### Excerpted passage
--- START ---
THE POETRY AND THE PITY

 
On this evening of Armistice day a hundred years on, no more fitting place to be than at this finely drawn revival of Stephen MacDonald’s two-hander about the WW1 soldier-poets. Here are Sassoon and Owen, young men in an unexpected friendship struggling with their own nightmares but also with the need, as a terrible new world dawned, to escape from orotund late-Victorian lyricism and express the grief of war without empty phrases or sentimentality. It was Wilfred Owen who wrote that his book would not be about heroes or “glory, honour, might, majesty, dominion or power”: simply the pity of war, the poetry in the pity. He also wrote that his elegies would not be consolatory to his generation but “may be to the next”.

 
And so they are. More, in a way, than his friend Siegfried Sassoon’s: nothing in the century matches Owen’s immaculate directness in Anthem for Doomed Youth. When he reads it to his friend halfway through the play, a palpable tremor runs through the room, as if the bugles were still calling from sad shires.
--- END ---
### Recorded information
--- START ---
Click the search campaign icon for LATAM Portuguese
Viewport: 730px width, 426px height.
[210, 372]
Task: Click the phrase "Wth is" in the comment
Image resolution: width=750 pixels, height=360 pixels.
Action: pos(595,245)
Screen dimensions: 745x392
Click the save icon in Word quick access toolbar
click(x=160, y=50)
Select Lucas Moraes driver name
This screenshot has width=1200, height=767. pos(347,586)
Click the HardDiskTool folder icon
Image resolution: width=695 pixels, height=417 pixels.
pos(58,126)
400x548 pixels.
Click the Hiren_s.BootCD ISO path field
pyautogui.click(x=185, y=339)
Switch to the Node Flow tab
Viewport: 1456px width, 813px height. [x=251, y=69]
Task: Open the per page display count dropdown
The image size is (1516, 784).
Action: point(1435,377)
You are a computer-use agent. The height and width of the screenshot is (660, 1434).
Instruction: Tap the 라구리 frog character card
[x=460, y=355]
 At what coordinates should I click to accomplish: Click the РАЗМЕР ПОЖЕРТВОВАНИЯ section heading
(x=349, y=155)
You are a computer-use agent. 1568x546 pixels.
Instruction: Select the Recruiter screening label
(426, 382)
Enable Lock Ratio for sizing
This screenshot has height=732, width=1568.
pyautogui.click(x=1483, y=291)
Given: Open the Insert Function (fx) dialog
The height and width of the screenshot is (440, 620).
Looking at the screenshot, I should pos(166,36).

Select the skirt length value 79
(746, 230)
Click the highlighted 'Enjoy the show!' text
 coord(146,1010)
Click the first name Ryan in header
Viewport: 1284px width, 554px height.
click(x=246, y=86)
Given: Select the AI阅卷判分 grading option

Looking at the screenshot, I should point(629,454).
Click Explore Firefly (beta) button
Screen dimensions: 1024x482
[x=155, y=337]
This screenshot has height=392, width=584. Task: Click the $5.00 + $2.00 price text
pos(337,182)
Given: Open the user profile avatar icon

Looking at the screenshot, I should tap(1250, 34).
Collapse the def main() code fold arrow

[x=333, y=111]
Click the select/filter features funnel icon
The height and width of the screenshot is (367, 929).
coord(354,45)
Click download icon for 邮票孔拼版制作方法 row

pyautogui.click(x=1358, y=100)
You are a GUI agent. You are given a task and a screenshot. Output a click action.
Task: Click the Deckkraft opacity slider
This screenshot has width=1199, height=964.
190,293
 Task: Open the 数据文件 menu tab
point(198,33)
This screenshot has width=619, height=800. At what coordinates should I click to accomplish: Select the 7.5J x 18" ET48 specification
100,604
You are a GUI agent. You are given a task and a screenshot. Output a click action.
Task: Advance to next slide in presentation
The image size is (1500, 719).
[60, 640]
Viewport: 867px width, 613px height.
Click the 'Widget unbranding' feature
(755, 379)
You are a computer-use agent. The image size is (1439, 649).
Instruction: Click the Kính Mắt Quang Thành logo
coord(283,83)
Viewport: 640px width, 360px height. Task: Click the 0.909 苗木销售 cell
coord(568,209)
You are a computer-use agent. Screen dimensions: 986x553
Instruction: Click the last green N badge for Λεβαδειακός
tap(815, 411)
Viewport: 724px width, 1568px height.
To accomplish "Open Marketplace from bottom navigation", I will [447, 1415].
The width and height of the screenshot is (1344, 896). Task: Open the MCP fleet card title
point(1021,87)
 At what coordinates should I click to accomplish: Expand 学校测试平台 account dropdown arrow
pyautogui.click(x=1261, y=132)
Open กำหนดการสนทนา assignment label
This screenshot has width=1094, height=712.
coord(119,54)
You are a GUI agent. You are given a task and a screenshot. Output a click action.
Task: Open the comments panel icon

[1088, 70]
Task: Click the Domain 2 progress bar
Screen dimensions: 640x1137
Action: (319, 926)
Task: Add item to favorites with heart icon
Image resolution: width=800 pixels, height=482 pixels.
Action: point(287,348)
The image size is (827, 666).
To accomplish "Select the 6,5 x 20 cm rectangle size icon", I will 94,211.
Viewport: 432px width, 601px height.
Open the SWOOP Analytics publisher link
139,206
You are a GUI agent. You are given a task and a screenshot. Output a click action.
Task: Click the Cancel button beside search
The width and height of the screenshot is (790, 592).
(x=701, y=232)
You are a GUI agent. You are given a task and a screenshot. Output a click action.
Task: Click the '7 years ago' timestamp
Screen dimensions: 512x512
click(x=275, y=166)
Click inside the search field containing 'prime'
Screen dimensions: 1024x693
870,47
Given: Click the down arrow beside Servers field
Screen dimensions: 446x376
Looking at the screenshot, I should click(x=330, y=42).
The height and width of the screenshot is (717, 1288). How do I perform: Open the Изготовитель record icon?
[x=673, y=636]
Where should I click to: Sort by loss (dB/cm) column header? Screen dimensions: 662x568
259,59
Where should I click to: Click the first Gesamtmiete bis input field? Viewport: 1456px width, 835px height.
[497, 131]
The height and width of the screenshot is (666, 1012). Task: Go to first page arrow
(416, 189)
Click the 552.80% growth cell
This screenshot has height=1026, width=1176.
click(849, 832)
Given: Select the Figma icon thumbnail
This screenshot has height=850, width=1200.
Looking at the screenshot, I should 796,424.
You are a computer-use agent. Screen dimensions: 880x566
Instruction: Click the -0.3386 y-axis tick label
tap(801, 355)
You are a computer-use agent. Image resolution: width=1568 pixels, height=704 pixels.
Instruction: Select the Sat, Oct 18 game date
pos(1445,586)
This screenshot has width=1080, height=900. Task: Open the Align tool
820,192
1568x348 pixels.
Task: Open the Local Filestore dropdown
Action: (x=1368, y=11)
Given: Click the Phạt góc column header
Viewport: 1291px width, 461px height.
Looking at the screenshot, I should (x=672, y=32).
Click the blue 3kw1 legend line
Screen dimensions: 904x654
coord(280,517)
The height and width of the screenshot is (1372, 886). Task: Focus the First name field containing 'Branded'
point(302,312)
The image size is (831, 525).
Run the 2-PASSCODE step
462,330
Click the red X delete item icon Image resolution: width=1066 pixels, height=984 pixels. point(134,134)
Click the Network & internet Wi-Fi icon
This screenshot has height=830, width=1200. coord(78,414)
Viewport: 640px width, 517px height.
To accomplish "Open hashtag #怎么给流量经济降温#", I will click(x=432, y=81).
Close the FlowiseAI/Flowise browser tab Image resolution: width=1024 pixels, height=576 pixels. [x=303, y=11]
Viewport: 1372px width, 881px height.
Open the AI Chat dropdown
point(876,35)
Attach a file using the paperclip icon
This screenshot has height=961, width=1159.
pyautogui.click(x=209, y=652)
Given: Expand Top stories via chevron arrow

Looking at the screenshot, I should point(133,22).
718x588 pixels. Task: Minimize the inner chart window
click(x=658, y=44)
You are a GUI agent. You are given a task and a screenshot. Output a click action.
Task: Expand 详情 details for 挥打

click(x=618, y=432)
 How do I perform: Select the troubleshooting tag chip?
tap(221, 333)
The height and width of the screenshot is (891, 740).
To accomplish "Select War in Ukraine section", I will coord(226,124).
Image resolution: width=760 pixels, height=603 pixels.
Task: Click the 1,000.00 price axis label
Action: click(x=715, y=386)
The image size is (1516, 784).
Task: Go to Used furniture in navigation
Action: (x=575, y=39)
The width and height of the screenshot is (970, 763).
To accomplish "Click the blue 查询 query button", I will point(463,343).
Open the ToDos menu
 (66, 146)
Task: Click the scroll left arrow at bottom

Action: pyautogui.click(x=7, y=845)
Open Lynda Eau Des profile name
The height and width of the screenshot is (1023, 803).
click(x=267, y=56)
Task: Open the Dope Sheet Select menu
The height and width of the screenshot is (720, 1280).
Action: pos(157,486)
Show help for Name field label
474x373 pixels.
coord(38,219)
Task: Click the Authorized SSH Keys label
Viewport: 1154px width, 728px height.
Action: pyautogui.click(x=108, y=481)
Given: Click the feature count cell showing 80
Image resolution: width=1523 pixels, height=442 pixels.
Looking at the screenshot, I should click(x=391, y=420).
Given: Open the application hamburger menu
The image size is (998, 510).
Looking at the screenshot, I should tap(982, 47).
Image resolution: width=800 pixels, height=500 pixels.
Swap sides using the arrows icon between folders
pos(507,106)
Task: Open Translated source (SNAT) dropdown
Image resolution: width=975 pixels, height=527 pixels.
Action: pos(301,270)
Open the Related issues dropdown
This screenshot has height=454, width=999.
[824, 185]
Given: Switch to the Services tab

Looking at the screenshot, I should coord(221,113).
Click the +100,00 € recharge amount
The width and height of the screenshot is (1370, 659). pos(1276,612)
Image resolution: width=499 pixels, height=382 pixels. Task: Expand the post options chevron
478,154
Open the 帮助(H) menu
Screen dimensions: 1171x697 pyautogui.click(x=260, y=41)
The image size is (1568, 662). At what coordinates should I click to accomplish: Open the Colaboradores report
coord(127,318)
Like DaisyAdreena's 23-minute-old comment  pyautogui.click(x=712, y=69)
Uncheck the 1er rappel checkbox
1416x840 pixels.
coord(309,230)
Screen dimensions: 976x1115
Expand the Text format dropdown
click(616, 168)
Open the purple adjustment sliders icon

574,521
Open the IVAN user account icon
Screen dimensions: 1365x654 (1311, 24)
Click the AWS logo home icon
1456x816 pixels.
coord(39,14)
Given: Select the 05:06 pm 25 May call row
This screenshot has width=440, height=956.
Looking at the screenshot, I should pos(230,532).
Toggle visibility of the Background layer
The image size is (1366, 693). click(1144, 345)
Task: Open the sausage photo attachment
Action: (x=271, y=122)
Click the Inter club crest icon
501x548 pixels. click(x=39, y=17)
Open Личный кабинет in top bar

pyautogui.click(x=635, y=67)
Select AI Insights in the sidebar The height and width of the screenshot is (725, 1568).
--- END ---
### Required actions
A - Using the theater review, decide whether each statement agrees with it: (i) The play has more than two characters. (ii) Owen wrote that his elegies might console the next generation. (iii) Owen reads Anthem for Doomed Youth to his friend at the end of the play. Answer yes or no for each, and quote the deciding words.
B - Carry on the theater review about the play on Sassoon and Owen, starting after its final sentence.

### Results by task
A -
(i) No: "Stephen MacDonald’s two-hander"
(ii) Yes: "may be to the next"
(iii) No: "halfway through the play"

B -
But the power of the play – a respectful but inventive imagining of the friendship they forged at Craiglockhart War Hospital for nervous conditions – lies in more than the skilful use of letters, journals and poems, and in more than pathos.

 
The men rise as personalities, their friendship jokey, combative, and evolving with Owen’s growing confidence. Young men laugh sometimes, whatever times they endure, and so may we, surprisingly often. Alasdair Craig is Sassoon: taller, chiselled, with an upper-class brittleness. He was few years older and already a published poet, and a decorated war hero so independent-minded that he risked an public statement of “Wilful Defiance” against the war’s prolongation in 1917 and threw his military cross in the Mersey. So, with political cunning, he was sent to Craiglockhart rather than court-martialled.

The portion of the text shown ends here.